**SELECTED PASSAGE:**
▶
Example where I am trying to pull everything named "type" below into a vector or flat list that I can pull in as a dataframe variable. I named the folder and message level for convenience. Anyone have model code that can help?

library(tidyverse)
    
l <- list(folder_1 = list(
  `msg_1-1` = list(type = "message",
               subtype = "channel_join",
               ts = "1585771048.000200",
               user = "UFUNNF8MA",
               text = "<@UFUNNF8MA> has joined the channel"),
  `msg_1-2` = list(type = "message",
                   subtype = "channel_purpose",
                   ts = "1585771049.000300",
                   user = "UNFUNQ8MA",
                   text = "<@UNFUNQ8MA> set the channel purpose: Talk about xyz")),
  folder_2 = list(
    `msg_2-1` = list(type = "message",
                  subtype = "channel_join",
                  ts = "1585771120.000200",
                  user = "UQKUNF8MA",
                  text = "<@UQKUNF8MA> has joined the channel")) 
)

# gets a specific element
print(l[[1]][[1]][["type"]])

# tried to get all elements named "type", but am not at the right list level to do so
print(purrr::map(l, "type"))

Solution

  • Related to those provided by @Duck & @Abdessabour Mtk yesterday, purrr has a function map_depth() that will let you get a named attribute if you know its name and how deep it is in the hierarchy. REALLY useful when crawling this big nested lists, and is a simpler solution to the nested map() calls above.

    purrr::map_depth(l, 2, "type")
◀
**GOAL A:** Copy the passage from the nested list thread word for word. Begin at the words "# gets a specific" and stop after "map() calls above.".

**INPUT:**
▶
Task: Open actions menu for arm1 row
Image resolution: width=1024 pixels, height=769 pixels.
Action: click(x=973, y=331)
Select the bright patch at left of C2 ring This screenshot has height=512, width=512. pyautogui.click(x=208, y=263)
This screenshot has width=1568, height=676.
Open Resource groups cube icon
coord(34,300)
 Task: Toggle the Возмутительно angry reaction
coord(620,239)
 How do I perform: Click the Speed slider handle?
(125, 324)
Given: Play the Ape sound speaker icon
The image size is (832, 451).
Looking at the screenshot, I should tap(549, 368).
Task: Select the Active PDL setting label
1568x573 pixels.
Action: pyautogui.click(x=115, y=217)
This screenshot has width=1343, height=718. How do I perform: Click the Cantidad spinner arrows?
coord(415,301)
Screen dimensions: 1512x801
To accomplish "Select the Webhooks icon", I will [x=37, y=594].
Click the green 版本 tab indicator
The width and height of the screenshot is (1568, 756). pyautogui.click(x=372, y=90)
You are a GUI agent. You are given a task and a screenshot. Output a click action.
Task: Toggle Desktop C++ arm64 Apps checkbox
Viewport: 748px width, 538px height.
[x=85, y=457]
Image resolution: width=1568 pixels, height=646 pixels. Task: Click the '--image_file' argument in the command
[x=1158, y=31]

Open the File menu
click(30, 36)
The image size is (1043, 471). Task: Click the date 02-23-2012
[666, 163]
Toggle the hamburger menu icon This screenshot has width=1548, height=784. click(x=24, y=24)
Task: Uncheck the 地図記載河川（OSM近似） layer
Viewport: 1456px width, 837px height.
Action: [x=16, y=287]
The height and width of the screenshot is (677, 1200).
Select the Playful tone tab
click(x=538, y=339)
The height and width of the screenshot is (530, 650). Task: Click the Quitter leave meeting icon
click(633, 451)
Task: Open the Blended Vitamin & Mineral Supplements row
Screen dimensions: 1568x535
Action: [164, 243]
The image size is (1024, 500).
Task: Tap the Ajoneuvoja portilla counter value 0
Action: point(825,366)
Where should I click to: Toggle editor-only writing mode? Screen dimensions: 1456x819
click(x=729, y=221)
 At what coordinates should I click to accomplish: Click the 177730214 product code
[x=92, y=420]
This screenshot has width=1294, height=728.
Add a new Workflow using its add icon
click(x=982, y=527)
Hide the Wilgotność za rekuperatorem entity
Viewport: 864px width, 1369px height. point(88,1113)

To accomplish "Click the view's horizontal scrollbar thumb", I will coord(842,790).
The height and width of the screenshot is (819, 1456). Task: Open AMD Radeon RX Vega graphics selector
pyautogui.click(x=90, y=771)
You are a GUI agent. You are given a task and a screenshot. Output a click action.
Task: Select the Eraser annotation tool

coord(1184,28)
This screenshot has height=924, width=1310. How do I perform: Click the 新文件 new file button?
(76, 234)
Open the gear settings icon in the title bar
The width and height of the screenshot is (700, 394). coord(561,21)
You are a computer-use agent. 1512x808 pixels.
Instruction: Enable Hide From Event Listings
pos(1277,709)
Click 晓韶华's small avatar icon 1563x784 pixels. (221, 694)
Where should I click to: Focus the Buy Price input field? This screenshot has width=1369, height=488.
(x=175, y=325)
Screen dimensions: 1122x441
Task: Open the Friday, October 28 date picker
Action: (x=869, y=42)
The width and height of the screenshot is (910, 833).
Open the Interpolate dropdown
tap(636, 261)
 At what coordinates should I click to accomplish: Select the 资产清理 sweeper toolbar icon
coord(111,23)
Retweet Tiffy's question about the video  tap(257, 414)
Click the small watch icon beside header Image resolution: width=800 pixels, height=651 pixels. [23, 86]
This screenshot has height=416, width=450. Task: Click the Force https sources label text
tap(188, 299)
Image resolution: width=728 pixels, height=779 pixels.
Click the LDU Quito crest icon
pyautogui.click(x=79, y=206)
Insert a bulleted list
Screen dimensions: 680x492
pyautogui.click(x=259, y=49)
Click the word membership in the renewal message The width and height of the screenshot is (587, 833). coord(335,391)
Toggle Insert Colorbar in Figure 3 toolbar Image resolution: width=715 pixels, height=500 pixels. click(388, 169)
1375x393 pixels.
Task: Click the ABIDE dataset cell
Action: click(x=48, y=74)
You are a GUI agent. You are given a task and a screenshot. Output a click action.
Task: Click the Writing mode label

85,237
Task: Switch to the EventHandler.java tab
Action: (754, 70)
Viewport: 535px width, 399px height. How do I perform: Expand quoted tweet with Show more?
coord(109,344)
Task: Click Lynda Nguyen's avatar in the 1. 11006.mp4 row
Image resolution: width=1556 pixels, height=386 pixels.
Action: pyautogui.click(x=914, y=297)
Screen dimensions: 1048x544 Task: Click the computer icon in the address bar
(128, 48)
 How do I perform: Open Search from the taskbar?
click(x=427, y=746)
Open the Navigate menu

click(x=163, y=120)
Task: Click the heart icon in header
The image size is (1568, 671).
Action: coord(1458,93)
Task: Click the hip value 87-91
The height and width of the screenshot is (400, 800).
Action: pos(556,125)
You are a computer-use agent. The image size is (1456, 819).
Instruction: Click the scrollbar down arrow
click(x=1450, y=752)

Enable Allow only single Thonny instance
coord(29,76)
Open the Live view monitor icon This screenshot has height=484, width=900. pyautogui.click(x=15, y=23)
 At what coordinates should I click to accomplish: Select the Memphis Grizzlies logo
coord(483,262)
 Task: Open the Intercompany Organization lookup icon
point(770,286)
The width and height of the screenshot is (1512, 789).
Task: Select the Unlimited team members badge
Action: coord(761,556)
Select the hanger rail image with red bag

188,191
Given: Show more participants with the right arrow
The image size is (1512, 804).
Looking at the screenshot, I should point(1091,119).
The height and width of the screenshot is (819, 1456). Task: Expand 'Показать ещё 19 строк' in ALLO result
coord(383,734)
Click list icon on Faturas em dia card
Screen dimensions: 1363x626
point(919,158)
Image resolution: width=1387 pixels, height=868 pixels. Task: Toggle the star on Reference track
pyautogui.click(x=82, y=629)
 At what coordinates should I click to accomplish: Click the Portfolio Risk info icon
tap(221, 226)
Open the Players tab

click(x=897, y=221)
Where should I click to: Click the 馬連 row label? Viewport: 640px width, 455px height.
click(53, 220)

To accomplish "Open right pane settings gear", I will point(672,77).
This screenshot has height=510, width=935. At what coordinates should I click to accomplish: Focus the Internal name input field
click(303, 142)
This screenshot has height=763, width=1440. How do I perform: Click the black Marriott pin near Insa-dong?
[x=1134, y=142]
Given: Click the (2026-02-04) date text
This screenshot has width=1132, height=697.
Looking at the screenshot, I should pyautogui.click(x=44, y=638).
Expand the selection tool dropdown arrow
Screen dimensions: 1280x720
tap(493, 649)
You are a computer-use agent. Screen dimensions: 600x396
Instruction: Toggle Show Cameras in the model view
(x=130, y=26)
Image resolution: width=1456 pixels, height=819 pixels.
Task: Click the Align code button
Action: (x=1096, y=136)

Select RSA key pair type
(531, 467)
◀
**GOAL B:** Present the entries as a Markdown table with the columns Row and Entry: Row numbers each line and Entry holds that line. Leave out blank lines, and cover only the entries from the first line through the line that contains "Looking at the screenshot, I should tap(549, 368).".

**EXERCISE OUTPUT A:**
# gets a specific element
print(l[[1]][[1]][["type"]])

# tried to get all elements named "type", but am not at the right list level to do so
print(purrr::map(l, "type"))

Solution

  • Related to those provided by @Duck & @Abdessabour Mtk yesterday, purrr has a function map_depth() that will let you get a named attribute if you know its name and how deep it is in the hierarchy. REALLY useful when crawling this big nested lists, and is a simpler solution to the nested map() calls above.

**EXERCISE OUTPUT B:**
| Row | Entry |
|---|---|
| 1 | Task: Open actions menu for arm1 row |
| 2 | Image resolution: width=1024 pixels, height=769 pixels. |
| 3 | Action: click(x=973, y=331) |
| 4 | Select the bright patch at left of C2 ring This screenshot has height=512, width=512. pyautogui.click(x=208, y=263) |
| 5 | This screenshot has width=1568, height=676. |
| 6 | Open Resource groups cube icon |
| 7 | coord(34,300) |
| 8 |  Task: Toggle the Возмутительно angry reaction |
| 9 | coord(620,239) |
| 10 |  How do I perform: Click the Speed slider handle? |
| 11 | (125, 324) |
| 12 | Given: Play the Ape sound speaker icon |
| 13 | The image size is (832, 451). |
| 14 | Looking at the screenshot, I should tap(549, 368). |